• **TEXT SEGMENT**
╭──

# Sizing blanks online



## APBcustoms (Mar 28, 2014)

Does anybody else do this before they buy wood?

I always take paper and measure out a 3d block to show how the block of wood will look so I can divide it hypothetically into what I want before I buy. 



 

Oh and I finally got cocobolo burl!!!!!!

Reactions: EyeCandy! 7


----------



## manbuckwal (Mar 28, 2014)

APBcustoms said:


> Does anybody else do this before they buy wood?
> 
> I always take paper and measure out a 3d block to show how the block of wood will look so I can divide it hypothetically into what I want before I buy.
> 
> ...


Send that to me and I will divide it up for ya

Reactions: Agree 2 | Funny 3


----------



## APBcustoms (Mar 28, 2014)

Goodluck with that.


----------



## Tclem (Mar 28, 2014)

No Tom will cheat send it to me and I'll make sure you get "some" back as long as it don't get lost in the mail

Reactions: Like 1 | Funny 4


----------



## Kevin (Mar 28, 2014)

╰──

• **DATASET SECTION**

╭──

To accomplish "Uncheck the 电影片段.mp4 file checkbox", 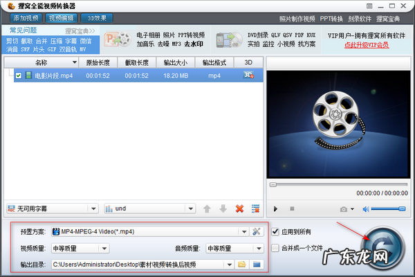I will [19, 75].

╰──

• **GIVEN INSTRUCTION 1**
List every kind of reaction named in the forum thread on sizing blanks.
• **GIVEN INSTRUCTION 2**
In the forum thread on sizing blanks, copy out everything from "## Tclem (Mar" down to "Kevin (Mar 28, 2014)".

• **COMPLETE RESPONSE 1**
EyeCandy!, Agree, Funny, Like

• **COMPLETE RESPONSE 2**
## Tclem (Mar 28, 2014)

No Tom will cheat send it to me and I'll make sure you get "some" back as long as it don't get lost in the mail

Reactions: Like 1 | Funny 4


----------



## Kevin (Mar 28, 2014)